- [Exercise prompt]: Check every line of the data and copy the ones where "угля" appears.

[Collected data entries]
################
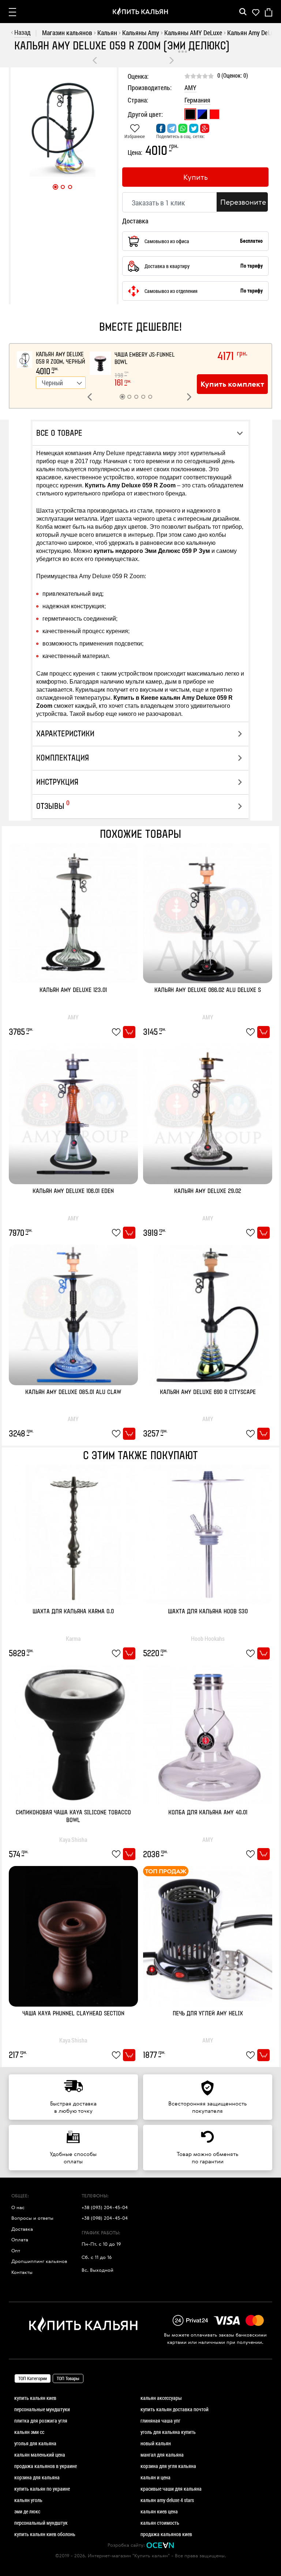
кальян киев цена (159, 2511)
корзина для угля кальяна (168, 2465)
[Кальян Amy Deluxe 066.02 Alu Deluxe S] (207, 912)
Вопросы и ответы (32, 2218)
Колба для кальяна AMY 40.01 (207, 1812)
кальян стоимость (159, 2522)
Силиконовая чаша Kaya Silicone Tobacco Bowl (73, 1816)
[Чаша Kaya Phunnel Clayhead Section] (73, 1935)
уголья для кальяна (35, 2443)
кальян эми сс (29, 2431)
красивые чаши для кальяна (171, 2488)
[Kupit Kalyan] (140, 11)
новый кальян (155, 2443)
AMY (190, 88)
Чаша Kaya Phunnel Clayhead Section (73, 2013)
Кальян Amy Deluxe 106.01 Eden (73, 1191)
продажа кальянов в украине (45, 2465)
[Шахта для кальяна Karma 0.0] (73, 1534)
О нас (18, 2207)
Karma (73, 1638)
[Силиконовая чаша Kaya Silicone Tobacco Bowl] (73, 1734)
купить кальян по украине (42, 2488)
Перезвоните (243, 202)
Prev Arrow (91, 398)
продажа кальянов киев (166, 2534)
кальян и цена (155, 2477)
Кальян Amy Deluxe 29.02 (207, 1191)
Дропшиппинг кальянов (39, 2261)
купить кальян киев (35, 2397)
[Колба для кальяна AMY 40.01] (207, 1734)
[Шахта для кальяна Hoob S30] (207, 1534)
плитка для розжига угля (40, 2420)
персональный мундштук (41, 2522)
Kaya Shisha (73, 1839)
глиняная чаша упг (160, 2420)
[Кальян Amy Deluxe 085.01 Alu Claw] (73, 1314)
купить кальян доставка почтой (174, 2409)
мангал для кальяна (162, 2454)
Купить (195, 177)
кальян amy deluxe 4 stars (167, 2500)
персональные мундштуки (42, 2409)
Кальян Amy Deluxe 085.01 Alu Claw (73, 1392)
################
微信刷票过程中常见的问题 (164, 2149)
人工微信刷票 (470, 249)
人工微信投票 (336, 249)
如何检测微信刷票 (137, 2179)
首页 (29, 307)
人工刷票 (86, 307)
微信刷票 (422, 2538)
################
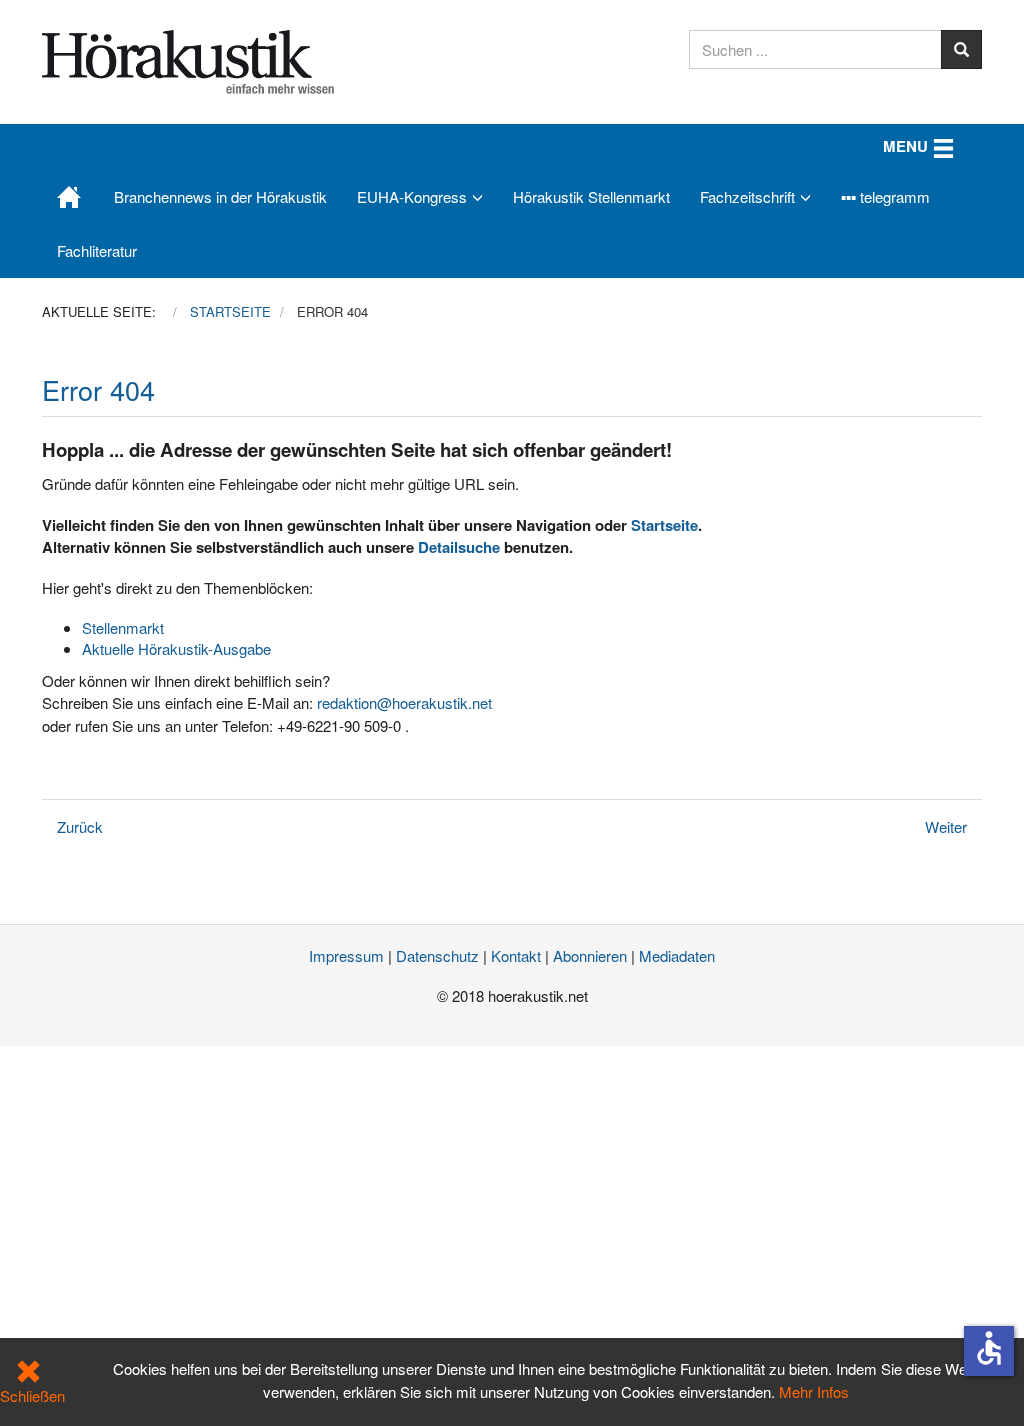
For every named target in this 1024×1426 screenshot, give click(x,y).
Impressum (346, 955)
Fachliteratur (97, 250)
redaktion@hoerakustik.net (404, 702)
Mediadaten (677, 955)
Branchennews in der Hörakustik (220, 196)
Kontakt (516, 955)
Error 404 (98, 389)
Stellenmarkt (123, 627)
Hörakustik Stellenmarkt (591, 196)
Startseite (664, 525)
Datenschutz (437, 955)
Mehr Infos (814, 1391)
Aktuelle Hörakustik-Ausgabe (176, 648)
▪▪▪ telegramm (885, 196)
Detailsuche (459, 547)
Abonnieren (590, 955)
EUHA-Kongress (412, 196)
################
- [Reply to the task]:
корзина для угля кальяна (168, 2465)
плитка для розжига угля (40, 2420)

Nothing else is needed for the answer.